Collected data
——
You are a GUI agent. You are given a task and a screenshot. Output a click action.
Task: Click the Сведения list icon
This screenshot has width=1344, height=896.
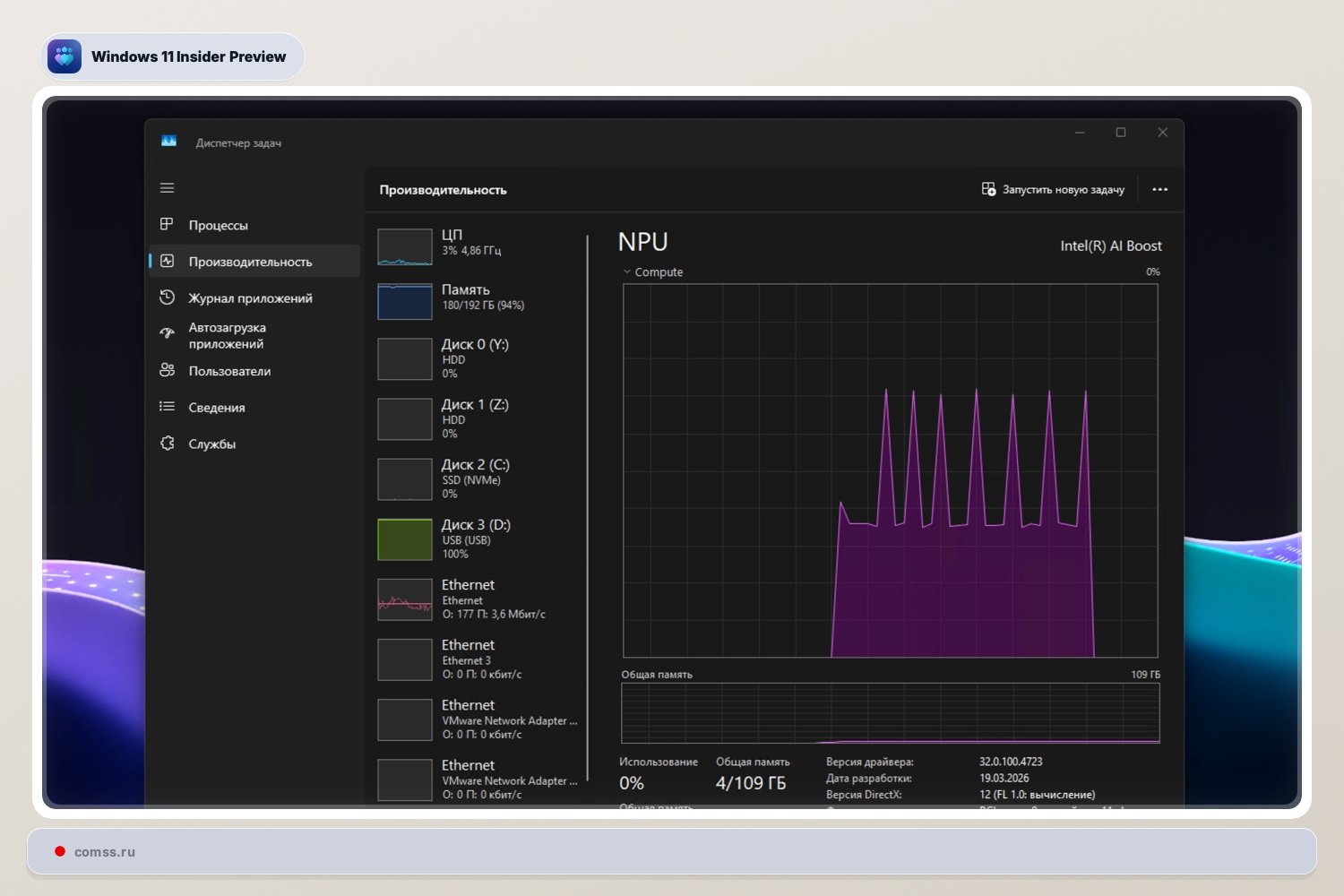tap(167, 407)
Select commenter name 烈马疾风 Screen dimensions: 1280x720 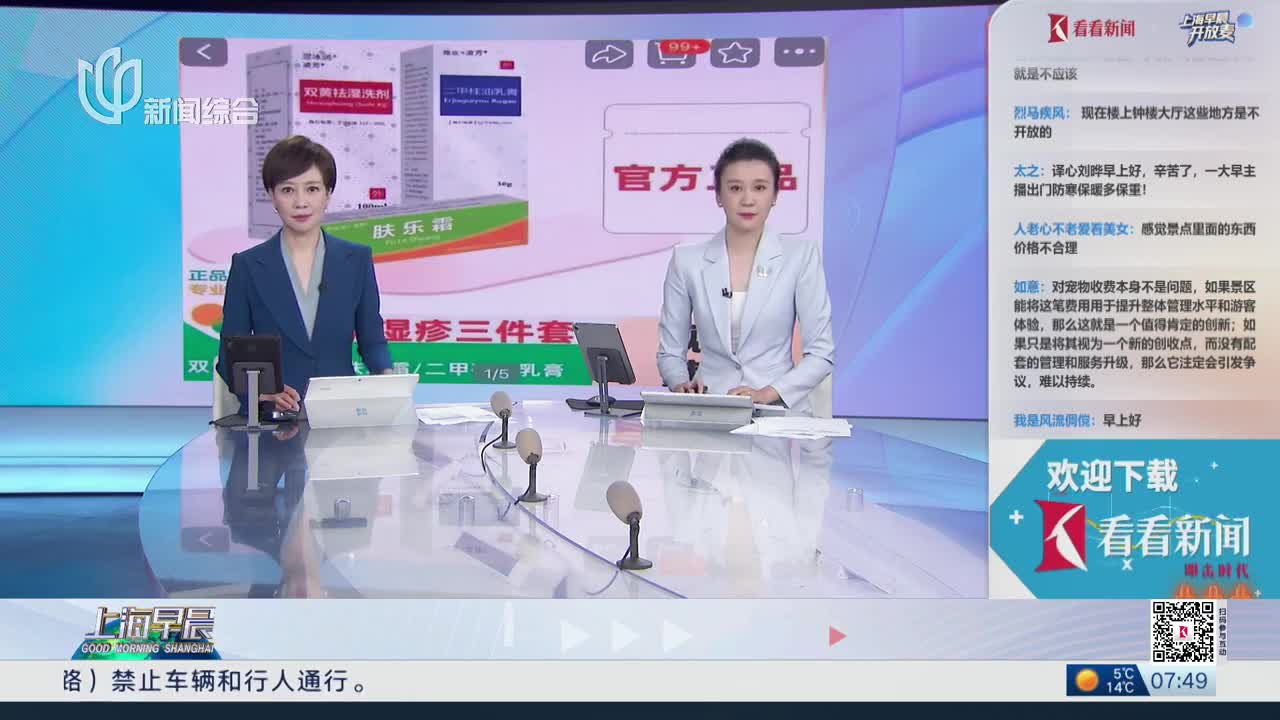[1041, 114]
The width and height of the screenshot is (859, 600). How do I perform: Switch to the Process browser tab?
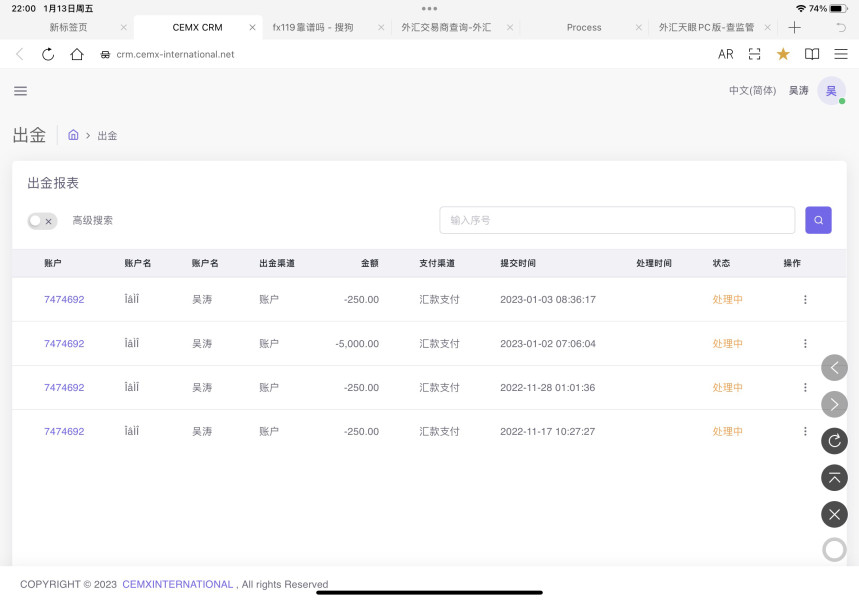[x=584, y=27]
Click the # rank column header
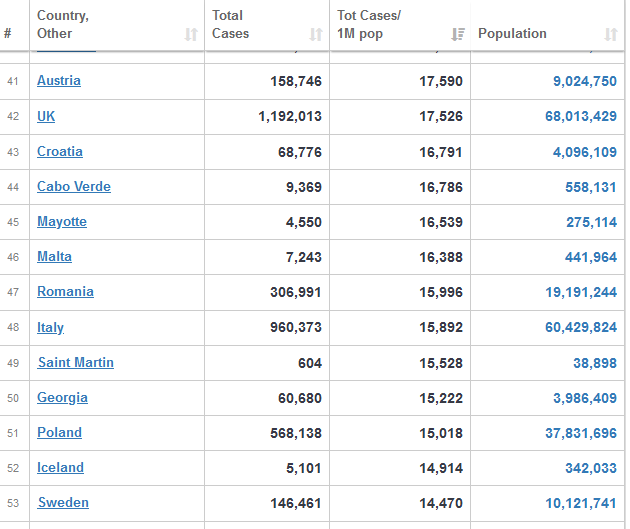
——
**Work order**
Please transcribe exactly the lines from the one containing "The width and" through the last line of the records above, both included, and leave out every picture.

**Task solution**
The width and height of the screenshot is (859, 600). How do I perform: Switch to the Process browser tab?
[x=584, y=27]
Click the # rank column header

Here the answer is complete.